As suggested by its name, this function should treat all disks as being identical.

Your solver for this problem should be implemented using a breadth-first graph search. The exact solution produced is not important, as long as it is of minimal length.

Unlike in the previous two sections, no requirement is made with regards to the manner in which puzzle configurations are represented. Before you begin, think carefully about which data structures might be best suited for the problem, as this choice may affect the efficiency of your search.

 >>> solve_identical_disks(4, 2)
[(0, 2), (1, 3)]
>>> solve_identical_disks(5, 2)
[(0, 2), (1, 3), (2, 4)]

 >>> solve_identical_disks(4, 3)
[(1, 3), (0, 1)]
>>> solve_identical_disks(5, 3)
[(1, 3), (0, 1), (2, 4), (1, 2)]

2. [15 points] Write a function solve_distinct_disks(length, n) that returns an optimal solution to the same problem with a small modification: in addition to moving the disks to the end of the row, their final order must be the reverse of their initial order. More concretely, if we abbreviate length as $\ell$, then a desired solution moves the first disk from cell $0$ to cell $\ell - 1$, the second disk from cell $1$ to cell $\ell - 2$, $\cdots$, and the last disk from cell $n - 1$ to cell $\ell - n$.

Your solver for this problem should again be implemented using a breadth-first graph search. As before, the exact solution produced is not important, as long as it is of minimal length.

 >>> solve_distinct_disks(4, 2)
[(0, 2), (2, 3), (1, 2)]
>>> solve_distinct_disks(5, 2)
[(0, 2), (1, 3), (2, 4)]

 >>> solve_distinct_disks(4, 3)
[(1, 3), (0, 1), (2, 0), (3, 2), (1, 3), (0, 1)]
>>> solve_distinct_disks(5, 3)
[(1, 3), (2, 1), (0, 2), (2, 4), (1, 2)]


## 4. Feedback [5 points]

1. [1 point] Approximately how long did you spend on this assignment?

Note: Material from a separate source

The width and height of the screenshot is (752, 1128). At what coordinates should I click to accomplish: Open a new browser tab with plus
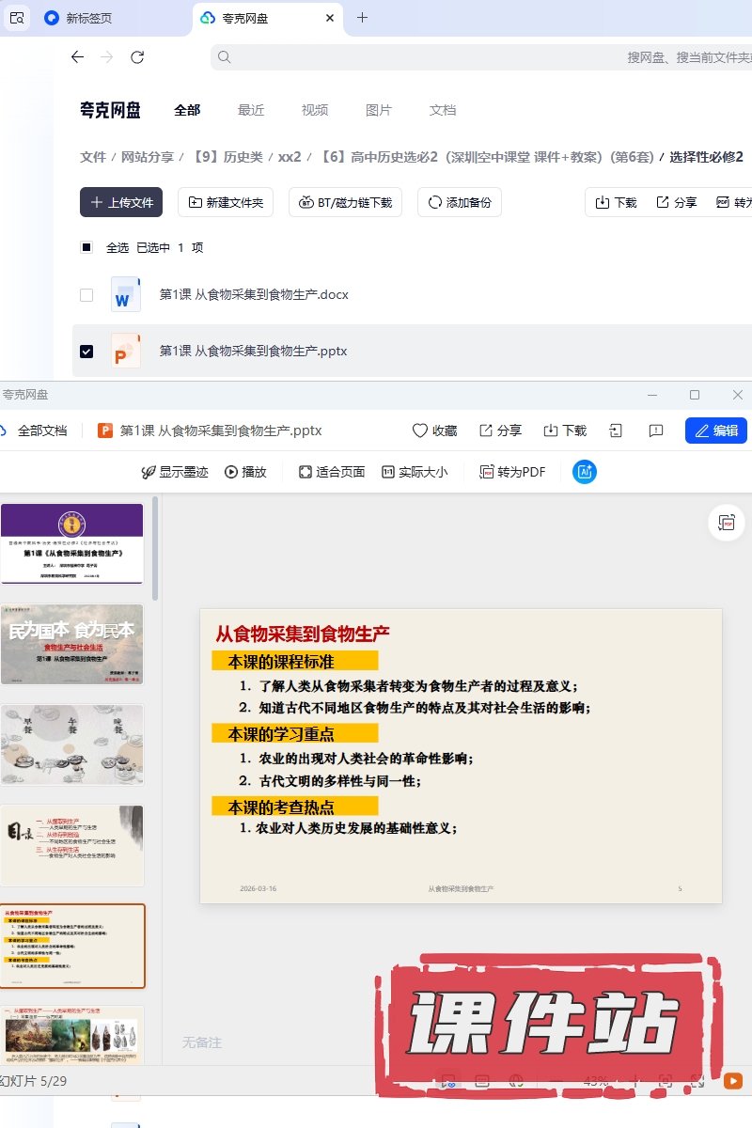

2. [2 point] Which aspects of this assignment did you find most challenging? Were there any significant stumbling blocks?

3. [2 point] Which aspects of this assignment did you like? Is there anything you would have changed?

## 5. Using the GUI to test out your implementations:

Once you’ve filled in the functions for any of the problems (N-Queens,Lights Out & Linear Disk Movement), you can test out your implementation using the homework2_gui.py file provided. Simply run the script using python homework2_gui.py. Once you run this command, Mac users should see a window pop up that is completely white. On the menu bar, go to New and select the problem you are trying to test out. If your implementation is correct, you should be able to obtain solutions for the problem.